One of those trends, Likar said, is that MSSP beneficiaries have stayed away from Cal MediConnect.
“Very few MSSP enrollees chose the Cal MediConnect benefit,” Likar said. “Most of them stayed with the managed Medi-Cal. They didn’t want to put their Medicare in there, because there’s no trust. There’s no feeling their needs are going to be met, and they’re very scared of that,” Likar said.
If CCI does end in January, state officials expect managed care plans to effectively coordinate care for the MSSP waiver beneficiaries.
Advocates said that could work if it’s done properly — but that takes time, they said.
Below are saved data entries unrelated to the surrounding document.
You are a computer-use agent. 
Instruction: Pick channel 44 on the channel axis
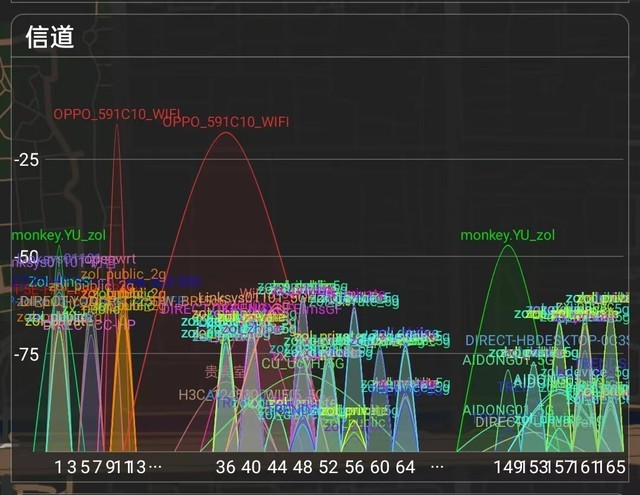pyautogui.click(x=277, y=467)
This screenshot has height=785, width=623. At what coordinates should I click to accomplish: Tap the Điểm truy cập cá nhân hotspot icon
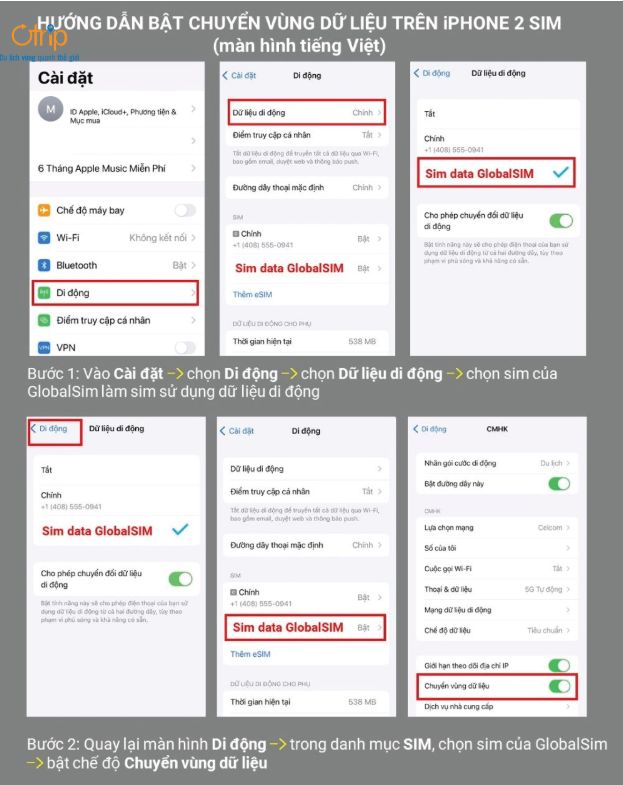pyautogui.click(x=44, y=320)
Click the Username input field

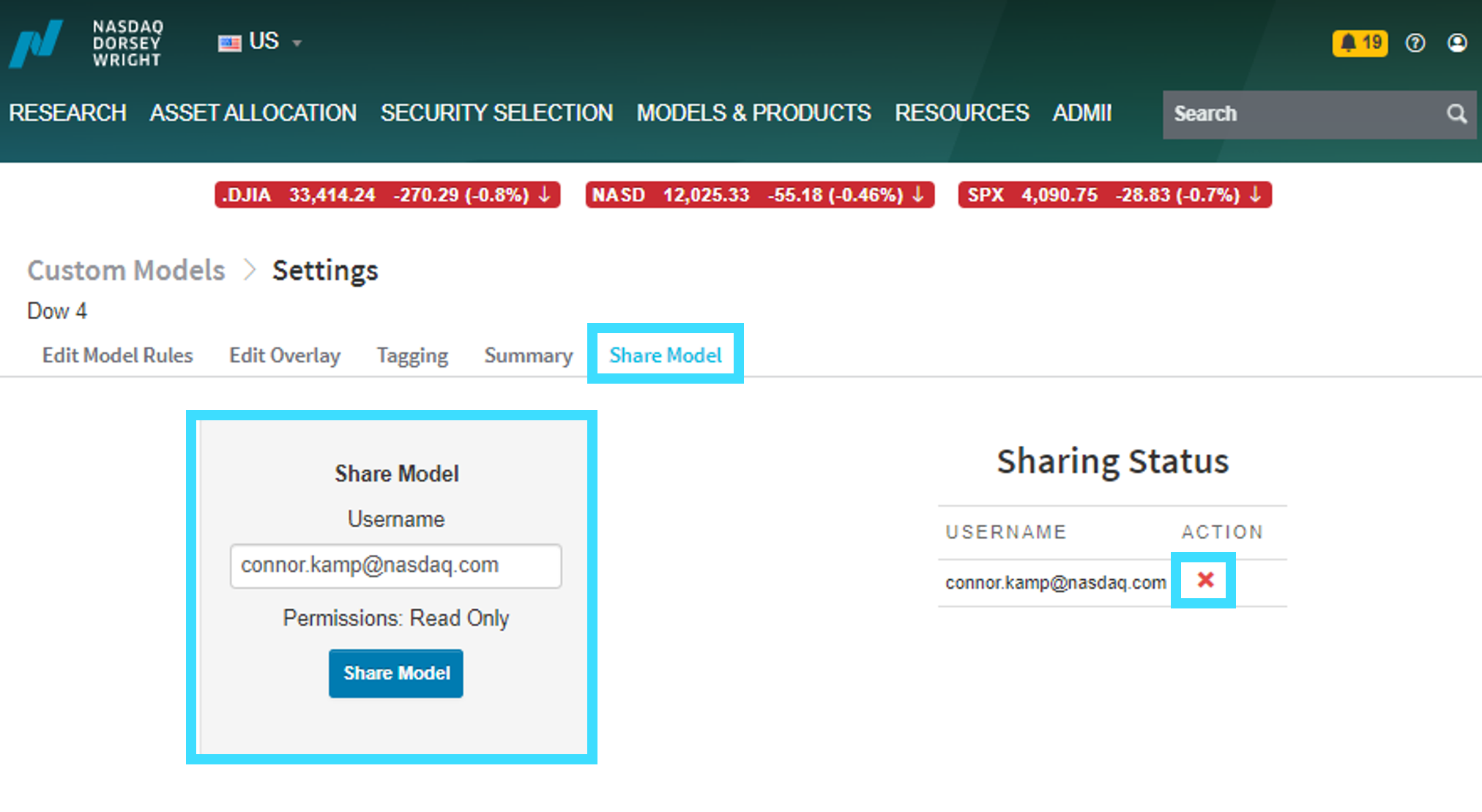395,565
At a budget subcommittee hearing in March, Eileen Koons, president of the MSSP Site Association, urged lawmakers and DHCS officials to make sure the transition to managed care doesn’t hurt MSSP seniors.
“I want to implore you to think very carefully about the rushed nature of the transition of MSSP,” Koons said, “and the risk to this population. Right now … there’s a huge disruption of care. I ask you to think very carefully about extending the transition to 36 months.”
To Gamble, it’s not a policy decision, it’s a decision about how she’s going to live the rest of her life.
“If you want to keep old people quiet till they die, then that’s the way to do it,” Gamble said. “Well, I’m sorry,” she said, “but I’m not going to be quiet.”
She said policymakers may not be 74 yet, but if they’re lucky they will be.
“Try to put yourself into this 74-year-old person,” Gamble said. “What would you like to happen if you’re 74 years old and your family is gone? I mean, you’re all going to get here. What do you want it to be like? If what you want is to live independently and live at home, this program can help do it.”